Four people were killed in two separate outbursts of violence related to national elections held in the Philippines on Monday, authorities said.
Three people were shot dead and 10 others wounded when police clashed with supporters of a mayoral candidate in the southern province of Zamboanga Sibugay before dawn, local military spokesman Captain Arnold Gasalatan said.
Police raided the compound of the candidate, whose bodyguards and supporters suffered all the casualties, Gasalatan said.
The cause of the clash was unclear but the police were ordered back to their stations, he said, adding the military had secured the area pending an investigation.
In another incident in the south, a cousin of the vice governor in North Cotabato province was gunned down while riding on a motorcycle before polls opened, regional police said in a statement.

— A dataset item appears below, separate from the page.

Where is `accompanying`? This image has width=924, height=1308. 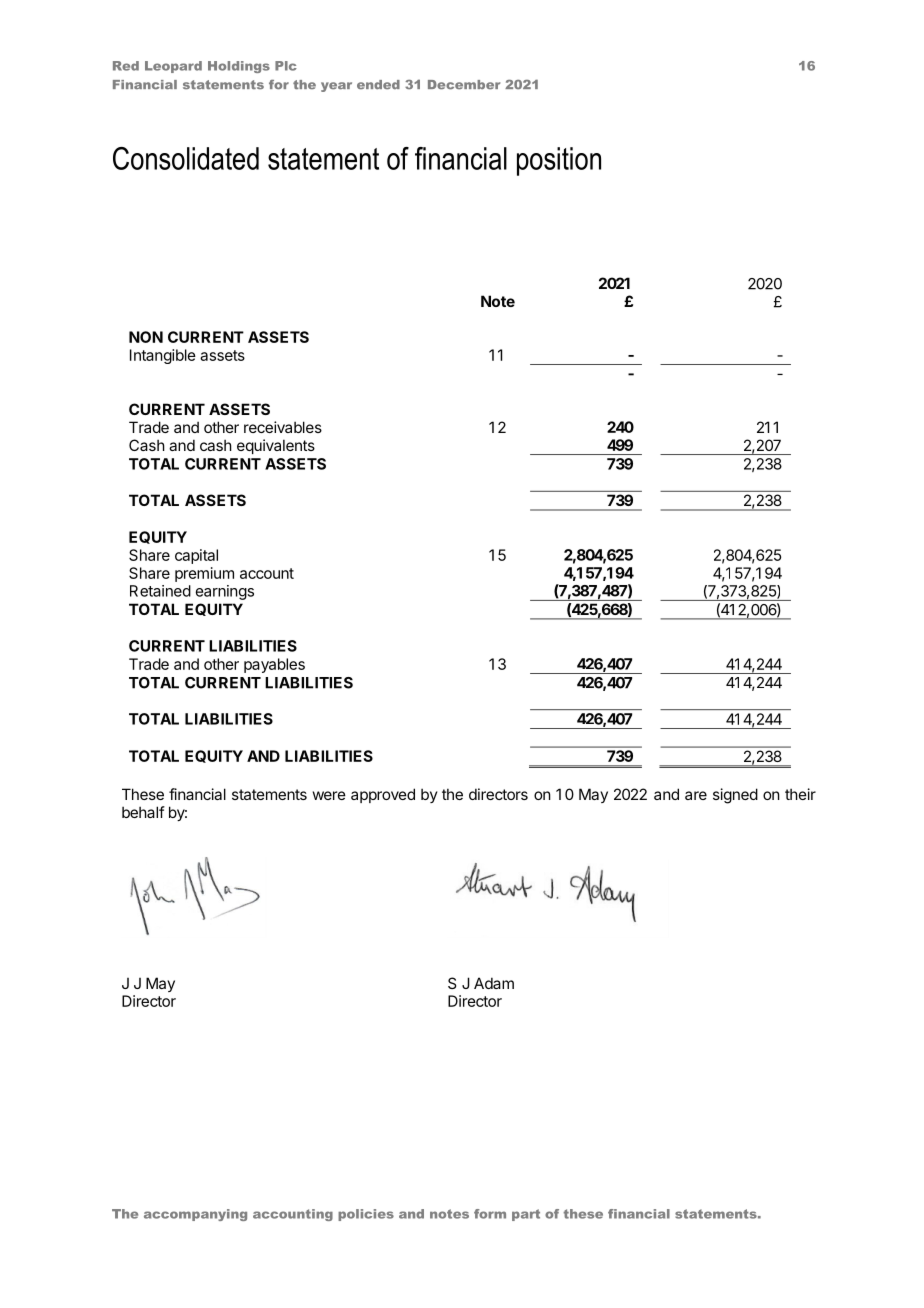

He and another man on the motorbike were ambushed in Kidapawan town, according to the statement. The other man was wounded, but his injuries were not life threatening.
Police said they suspected the gunmen were supporters of a rival candidate.
About 40 million Filipinos were expected to go to the polls on Monday to elect more than 17,000 positions, from the president down to town councilor.
Violence always plagues elections in the Philippines, with local politicians often using gunmen to eliminate rivals’ challenges or intimidate voters.
Monday’s killings brings to at least 33 the number of people killed in political violence over the past four months, according to police statistics.
This does not include 57 people massacred in the southern Maguindanao province in November last year, allegedly by a powerful Muslim clan to stop a rival from running for provincial governor.